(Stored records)
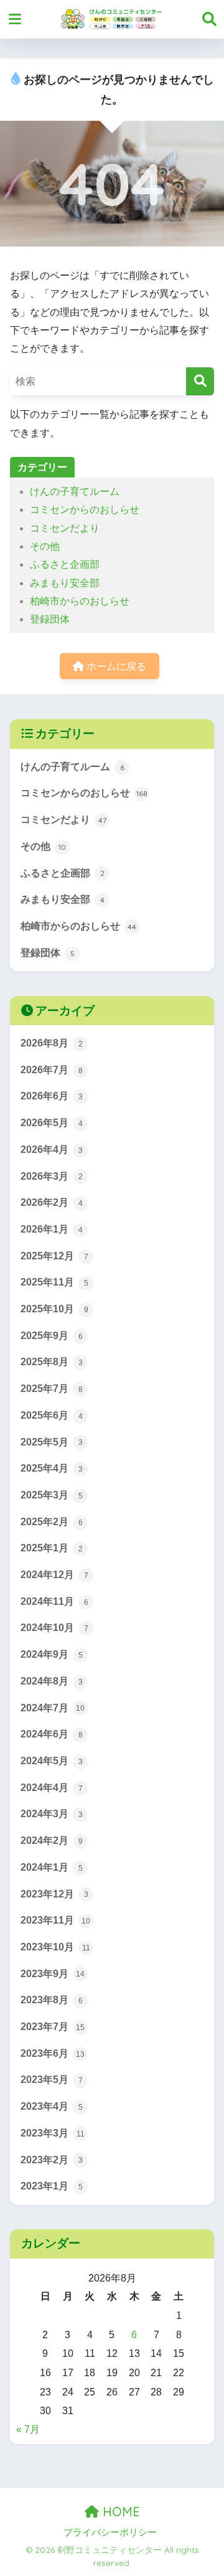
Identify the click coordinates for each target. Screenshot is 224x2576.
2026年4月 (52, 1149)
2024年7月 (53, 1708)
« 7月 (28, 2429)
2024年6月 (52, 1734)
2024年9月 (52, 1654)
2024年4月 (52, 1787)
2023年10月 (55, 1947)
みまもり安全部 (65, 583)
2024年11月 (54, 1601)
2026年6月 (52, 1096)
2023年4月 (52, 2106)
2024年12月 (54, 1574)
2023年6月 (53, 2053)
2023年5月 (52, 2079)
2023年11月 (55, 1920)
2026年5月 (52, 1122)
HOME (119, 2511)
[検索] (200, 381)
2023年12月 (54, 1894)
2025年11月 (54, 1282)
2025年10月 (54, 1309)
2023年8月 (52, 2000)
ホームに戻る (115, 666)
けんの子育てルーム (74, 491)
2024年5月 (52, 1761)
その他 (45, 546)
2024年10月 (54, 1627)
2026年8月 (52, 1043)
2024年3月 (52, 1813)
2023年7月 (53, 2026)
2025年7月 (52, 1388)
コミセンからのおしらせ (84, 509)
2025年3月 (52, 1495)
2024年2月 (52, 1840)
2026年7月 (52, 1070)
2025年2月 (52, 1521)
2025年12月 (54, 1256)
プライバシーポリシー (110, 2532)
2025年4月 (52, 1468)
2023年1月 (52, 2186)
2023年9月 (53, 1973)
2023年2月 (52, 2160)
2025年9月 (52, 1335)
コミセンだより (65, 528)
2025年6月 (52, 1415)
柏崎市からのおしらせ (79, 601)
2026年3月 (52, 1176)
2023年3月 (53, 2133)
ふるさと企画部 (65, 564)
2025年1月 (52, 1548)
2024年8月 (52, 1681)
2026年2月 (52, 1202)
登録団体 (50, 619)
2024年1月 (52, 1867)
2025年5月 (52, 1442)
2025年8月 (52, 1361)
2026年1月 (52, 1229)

The task:
The entries above need an exact copy without their pictures.

Solution:
Identify the click coordinates for each target. Screenshot is 224x2576.
2026年4月 (52, 1149)
2024年7月 (53, 1708)
« 7月 (28, 2429)
2024年6月 (52, 1734)
2024年9月 (52, 1654)
2024年4月 (52, 1787)
2023年10月 (55, 1947)
みまもり安全部 (65, 583)
2024年11月 (54, 1601)
2026年6月 (52, 1096)
2023年4月 (52, 2106)
2024年12月 (54, 1574)
2023年6月 (53, 2053)
2023年5月 (52, 2079)
2023年11月 (55, 1920)
2026年5月 (52, 1122)
HOME (119, 2511)
[検索] (200, 381)
2023年12月 (54, 1894)
2025年11月 (54, 1282)
2025年10月 (54, 1309)
2023年8月 (52, 2000)
ホームに戻る (115, 666)
けんの子育てルーム (74, 491)
2024年5月 (52, 1761)
その他 (45, 546)
2024年10月 (54, 1627)
2026年8月 (52, 1043)
2024年3月 (52, 1813)
2023年7月 (53, 2026)
2025年7月 (52, 1388)
コミセンからのおしらせ (84, 509)
2025年3月 (52, 1495)
2024年2月 (52, 1840)
2026年7月 (52, 1070)
2025年2月 (52, 1521)
2025年12月 (54, 1256)
プライバシーポリシー (110, 2532)
2025年4月 (52, 1468)
2023年1月 (52, 2186)
2023年9月 (53, 1973)
2023年2月 (52, 2160)
2025年9月 (52, 1335)
コミセンだより (65, 528)
2025年6月 (52, 1415)
柏崎市からのおしらせ (79, 601)
2026年3月 (52, 1176)
2023年3月 (53, 2133)
ふるさと企画部 (65, 564)
2025年1月 (52, 1548)
2024年8月 (52, 1681)
2026年2月 (52, 1202)
登録団体 (50, 619)
2024年1月 (52, 1867)
2025年5月 (52, 1442)
2025年8月 (52, 1361)
2026年1月 (52, 1229)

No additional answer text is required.